= Sean (John) O'Farrell =

Irish cricketer, Gaelic player and farmer

Sean (John) O'Farrell (1909–1972) was a cricketer and a well known figure in farming in Ireland, and in Irish Gaelic games. He was born in Kilcurl, County Kilkenny, near the villages of Knocktopher
and Ballyhale, and migrated to the UK before returning to Ireland and settling in Wicklow. He was managing director of the National Ploughing Association and National Ploughing Championships (1958-1972), and was active in promoting hurling and campaigning for the abolition of The Ban on GAA players playing non-Gaelic sports.

==Biography==
Sean was managing director of the National Ploughing Association (NPA) from 1958 to 1972, with a countrywide network of county associations. O'Farrell's greatest sporting achievements were with GAA with his Carrickshock GAA Club and the Kilkenny GAA County hurling team, in 1933. He also played cricket, which was the main sport in Kilkenny in the 19th century with 45 club teams in 1880, and who in a revival after World War 1 lasting from 1924 up until 1931, still had 20 active club teams. He was a brother of Richard (Dick) O'Farrell (1903–79) a well-known Kilkenny farmer who was a member of Ballyhale Creamery Coop that amalgamated with over 30 other Kilkenny Creamery coops in 1966 to collectively form Avonmore Coop food brand that ultimately grew to become the giant global nutrition entity, Glanbia Plc; and who was better known locally as the Carlow Sugar Beet Factory Agent for South Kilkenny until his retirement after 33 years in 1969. He was a brother of the well-known custodian of social memory and of Carrickshock incident cause celebre, Mary Wallace (1901–99). He was also a brother of the Gaelic scholar Fr Pat O'Farrell (1900–56), STL (Licentiate of Sacred Theology, from the University of Fribourg, Switzerland), who was Professor of Moral Theology, Canon Law & Philosophy at St Kieran's College Seminary and also a long-time Gaelic teacher at the Irish College in Ring, Co Waterford. St Kieran's College, which is more nationally known as the home of Kilkenny hurling, was founded in 1782 and was the first Roman Catholic secondary school in Ireland. Sean has one son, Sean (Og) O'Farrell, who ran Lil Doyle's Pub for many years and former President of Arklow Rugby Club.

□ □ □ □ □

[WORK TO BE COMPLETED] Continue the biography of Sean O'Farrell above, picking up right after its last sentence. The data that comes next is separate from the biography of Sean O'Farrell.

[GIVEN INFORMATION]
□ □ □ □ □

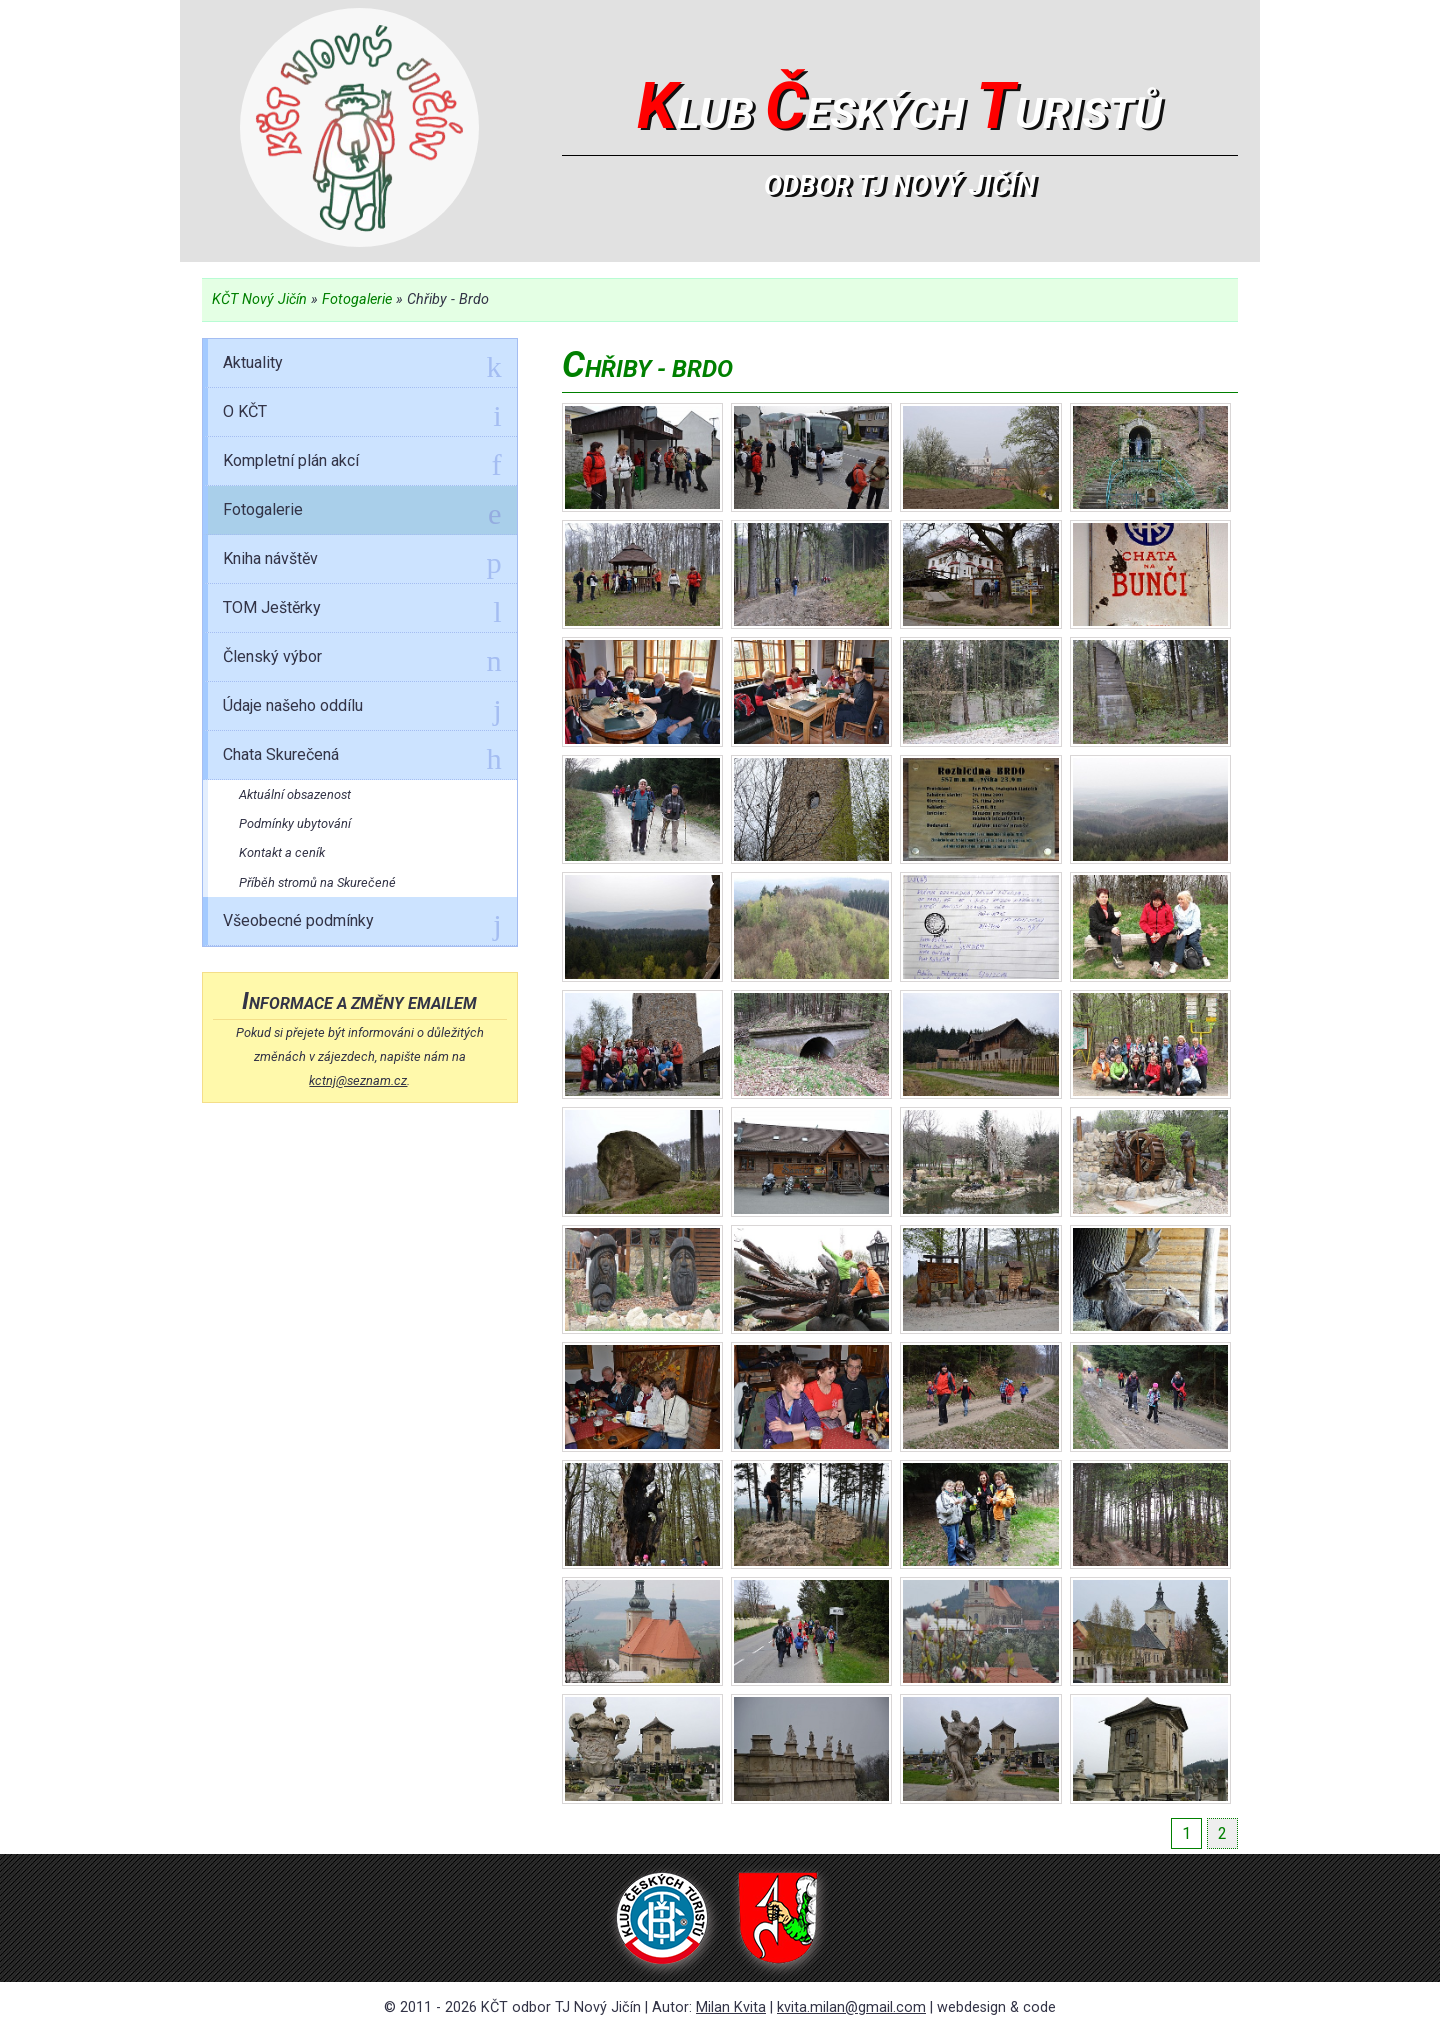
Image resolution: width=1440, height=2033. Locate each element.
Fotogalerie (357, 299)
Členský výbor (362, 660)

□ □ □ □ □

[EXERCISE RESULT]
==Associations==
 In 1958 the National Ploughing Association (NPA) appointed Sean O'Farrell as managing director to harness its already evident future potential, and to lay the foundations for the future. NPA, a member of the World Ploughing Association, runs the National Ploughing Championships, and now claimed by NPA to be the largest Outdoor Show in Europe 2016. He was one of only three MD's in its 84-year history, where he recorded a number of notable achievements. A national bread baking competition was introduced by NPA in co-operation with ESB in 1958 and continues to this day. In 1959 he represented the NPA at the 7th World Ploughing Contest to Armoy, County Antrim, Northern Ireland and the first time held there. He honoured his county by 'bringing home' the NPA Championships on three occasions – to Burnchurch, County Kilkenny, in 1959 and returned to Danesfort, Co Kilkenny in 1964 and again for a third time in 1970. He attended the 8th World Ploughing Contest in Tor Mancina, Roma, Italy 1960 where he proudly presented a distinctive block of his native Kilkenny marble as Ireland's contribution to Rome's 'Cairn of Peace' in 1960. A highlight of his tenure was when representing Ireland at 9th World Ploughing Contest, Grignon, Paris, France in 1961 where, in his role of MD of NPA and representing Ireland, was officially introduced to the President of France, Charles de Gaulle.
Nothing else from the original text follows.